Il film, che si intitola Voldemort – Origins of the Heir, è un fan movie tutto italiano, che dopo qualche piccola querelle, ha avuto perfino la ‘benedizione’ della Warner Bros, che ha approvato il progetto, imponendo una sola condizione, che rimanga un film no profit.

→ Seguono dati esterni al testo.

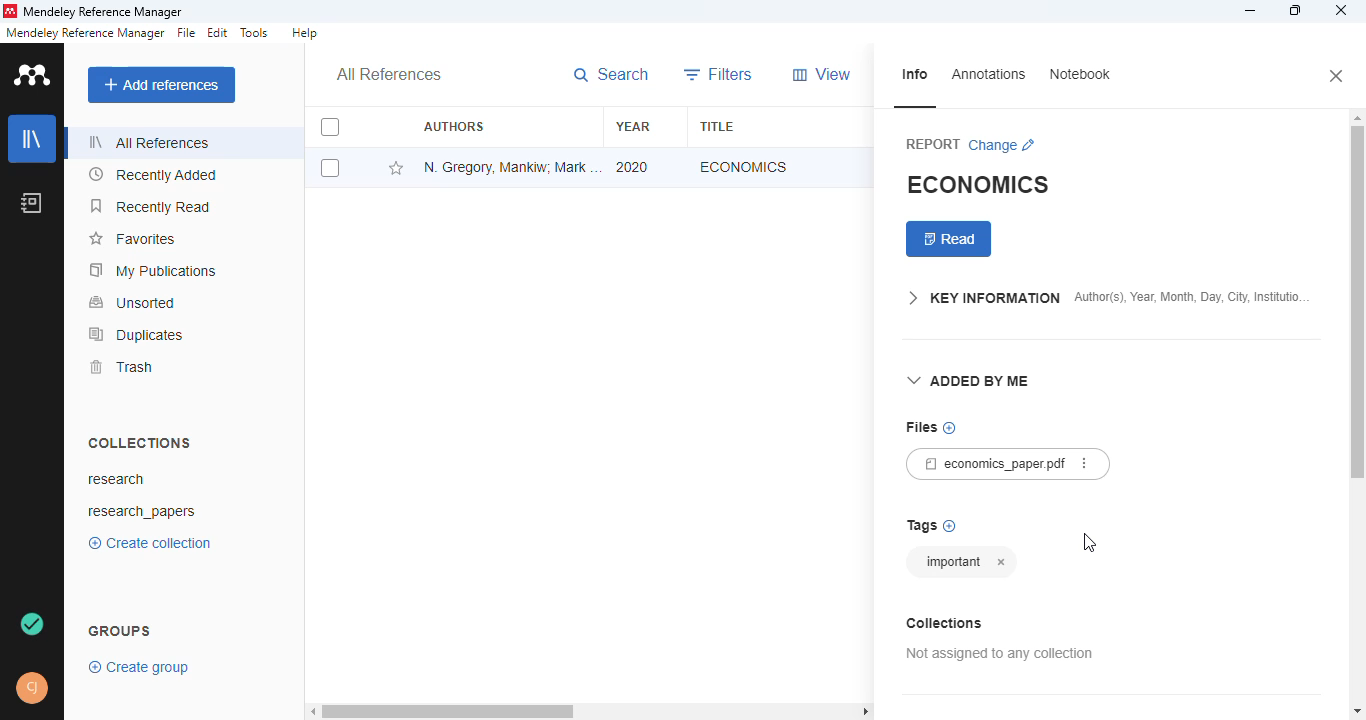 The height and width of the screenshot is (720, 1366). Describe the element at coordinates (1002, 146) in the screenshot. I see `change` at that location.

Una nota davvero importante è il fatto che gli attori e la crew sia tutta italiana. Ebbene sì dobbiamo ringraziare un gruppo di ragazzi fan dei film e dei libri di Harry Potter se abbiamo questo film.

Il cast

Nel cast, primeggiano e si fanno notare, nonostante la loro giovane età, per la loro recitazione e interpretazione dei personaggi. Il cast arriva tutto o la maggior parte di esso da due scuole di teatro di Trento Stefano Rossi de L’ispettore Coliandro, qui interprete del protagonista Tom Orvoloson Riddle,

Davide Ellena (Voldemort)

Andrea Baglio (Wiglaf Sigurdsson Jr.)

Aurora Moroni (Grisha McLaggen Jr.)

Maddalena Orcali (Grisha McLaggen) e Andrea Deanesi (Wiglaf Sigurdsson)

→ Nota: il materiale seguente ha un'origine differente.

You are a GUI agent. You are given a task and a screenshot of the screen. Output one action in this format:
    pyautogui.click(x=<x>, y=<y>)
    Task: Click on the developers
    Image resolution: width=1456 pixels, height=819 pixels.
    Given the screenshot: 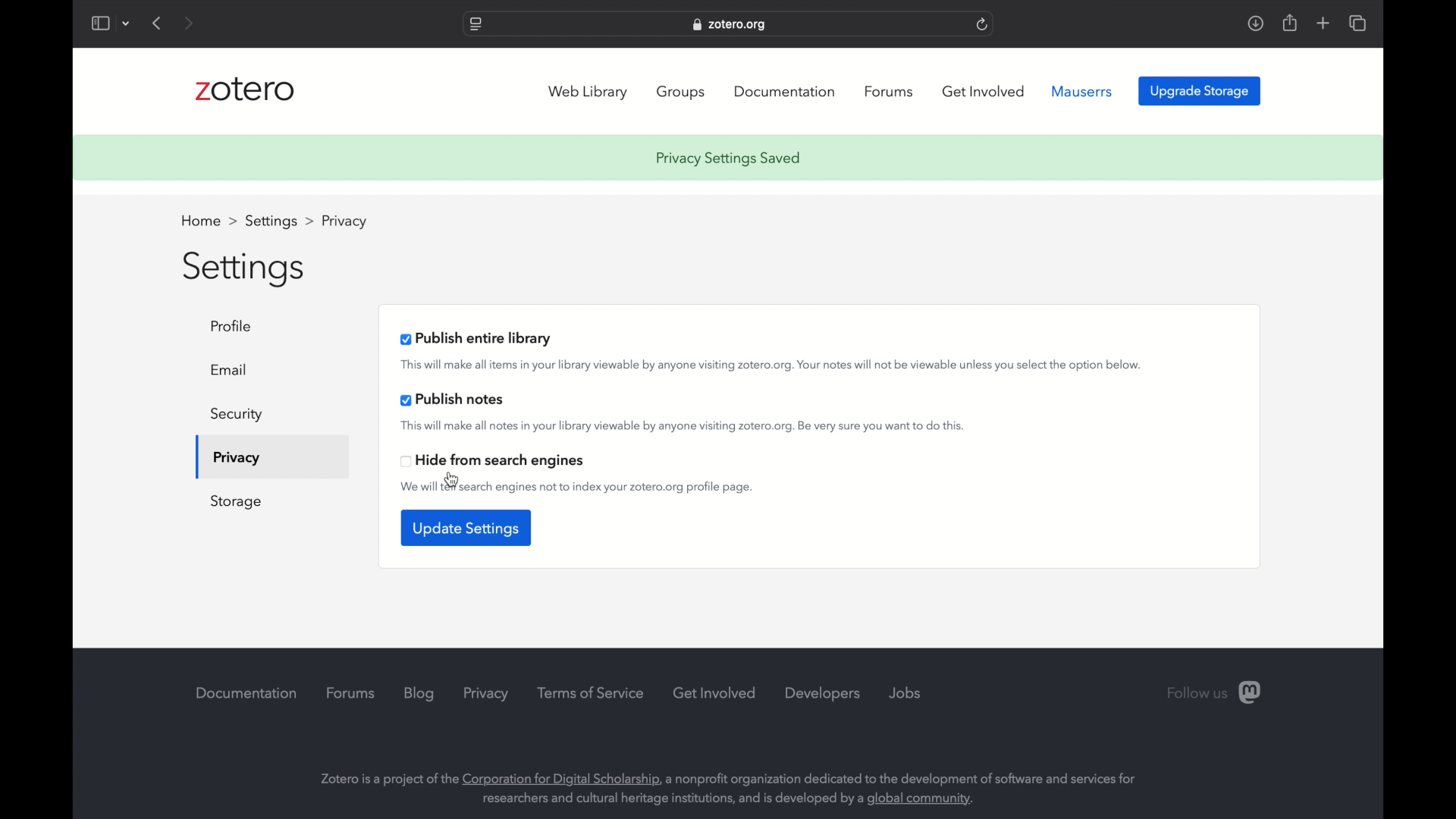 What is the action you would take?
    pyautogui.click(x=823, y=690)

Andrea Bonfanti (Lazarus Smith)

Gelsomina Bassetti (Hepzibah Smith)
Alessio della Costa (Makarov)
Pietro Michelini (Igor)
Steven Tomasi (Auror)

GLI IDEATORI.

L’idea del film arriva da Gianmaria Pezzato (regista e sceneggiatrice) e Stefano Prestia (produttore esecutivo). Con l’intento di mostrare la complessità psicologica di Tom Riddle prima che diventasse noto come Voldemort. Il film racconta tutti gli eventi che sono stati trascurati nella saga, sviluppando così un vero e proprio prequel incentrato sulla trasformazione di Tom Riddle nel terribile Voldemort, approfondendo le parti non trattate, come l’incontro tra Riddle e la strega Hepzibah Smith. Ci sono anche dei personaggi inediti, che sono stati inseriti dove i romanzi originali lo permettevano. Senza forzature, come gli eredi delle quattro casate di Hogwarts.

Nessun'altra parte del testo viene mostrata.